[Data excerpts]
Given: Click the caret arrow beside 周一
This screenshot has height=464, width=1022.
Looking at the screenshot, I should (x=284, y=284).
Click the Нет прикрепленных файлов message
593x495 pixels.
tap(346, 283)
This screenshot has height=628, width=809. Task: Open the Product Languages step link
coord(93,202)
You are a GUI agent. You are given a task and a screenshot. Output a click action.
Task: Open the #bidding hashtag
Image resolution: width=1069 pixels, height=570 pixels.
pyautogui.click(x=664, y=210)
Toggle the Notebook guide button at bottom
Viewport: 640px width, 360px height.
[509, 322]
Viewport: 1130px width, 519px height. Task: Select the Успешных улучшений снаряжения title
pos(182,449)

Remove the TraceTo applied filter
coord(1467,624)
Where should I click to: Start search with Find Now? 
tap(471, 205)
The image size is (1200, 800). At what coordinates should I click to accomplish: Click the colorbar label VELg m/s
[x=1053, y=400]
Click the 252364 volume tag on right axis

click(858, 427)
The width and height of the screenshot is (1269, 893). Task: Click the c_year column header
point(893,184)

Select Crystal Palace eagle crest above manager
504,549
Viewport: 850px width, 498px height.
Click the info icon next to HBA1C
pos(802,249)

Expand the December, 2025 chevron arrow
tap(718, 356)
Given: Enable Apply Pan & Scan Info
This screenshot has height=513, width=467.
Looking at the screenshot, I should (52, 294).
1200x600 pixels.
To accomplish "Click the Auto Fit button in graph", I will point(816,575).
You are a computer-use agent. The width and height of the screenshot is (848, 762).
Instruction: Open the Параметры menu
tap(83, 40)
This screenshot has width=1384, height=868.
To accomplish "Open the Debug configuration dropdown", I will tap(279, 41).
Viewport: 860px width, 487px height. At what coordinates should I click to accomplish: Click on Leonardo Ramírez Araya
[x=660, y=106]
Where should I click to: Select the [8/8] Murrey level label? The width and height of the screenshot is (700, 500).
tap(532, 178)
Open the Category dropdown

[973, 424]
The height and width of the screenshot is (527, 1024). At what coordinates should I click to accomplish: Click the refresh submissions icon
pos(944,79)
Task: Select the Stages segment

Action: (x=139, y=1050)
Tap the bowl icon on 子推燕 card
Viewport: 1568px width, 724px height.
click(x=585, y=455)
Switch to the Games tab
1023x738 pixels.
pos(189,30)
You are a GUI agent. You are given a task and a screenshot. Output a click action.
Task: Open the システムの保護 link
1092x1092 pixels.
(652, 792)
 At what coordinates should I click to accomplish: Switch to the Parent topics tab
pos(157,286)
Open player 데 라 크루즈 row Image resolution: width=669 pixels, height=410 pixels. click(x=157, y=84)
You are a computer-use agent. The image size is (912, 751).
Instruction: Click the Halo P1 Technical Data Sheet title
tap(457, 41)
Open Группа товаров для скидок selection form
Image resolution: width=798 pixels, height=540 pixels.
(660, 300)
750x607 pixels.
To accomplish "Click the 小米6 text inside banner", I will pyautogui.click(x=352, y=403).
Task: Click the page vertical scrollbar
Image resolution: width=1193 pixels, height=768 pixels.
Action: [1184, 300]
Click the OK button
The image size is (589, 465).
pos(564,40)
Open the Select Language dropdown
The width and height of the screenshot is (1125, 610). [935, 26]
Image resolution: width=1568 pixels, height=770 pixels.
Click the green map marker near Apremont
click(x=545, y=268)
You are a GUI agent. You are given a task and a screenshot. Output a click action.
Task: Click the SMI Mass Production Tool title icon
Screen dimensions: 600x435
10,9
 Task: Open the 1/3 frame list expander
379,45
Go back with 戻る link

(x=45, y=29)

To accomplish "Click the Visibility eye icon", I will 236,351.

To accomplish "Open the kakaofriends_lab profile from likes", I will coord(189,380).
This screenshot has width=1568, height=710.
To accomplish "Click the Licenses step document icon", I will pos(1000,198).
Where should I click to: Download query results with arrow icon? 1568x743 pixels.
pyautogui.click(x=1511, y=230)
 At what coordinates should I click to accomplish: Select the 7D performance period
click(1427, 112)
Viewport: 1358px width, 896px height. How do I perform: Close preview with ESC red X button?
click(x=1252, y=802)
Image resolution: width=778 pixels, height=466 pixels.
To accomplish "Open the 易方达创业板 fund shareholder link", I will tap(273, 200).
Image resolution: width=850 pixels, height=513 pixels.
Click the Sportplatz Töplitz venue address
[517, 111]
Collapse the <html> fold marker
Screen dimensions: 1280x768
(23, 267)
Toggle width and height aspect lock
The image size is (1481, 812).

Required action:
The string "computer" may appear in the lines of the records above. State how many lines contain it, with no other words.

Response:
2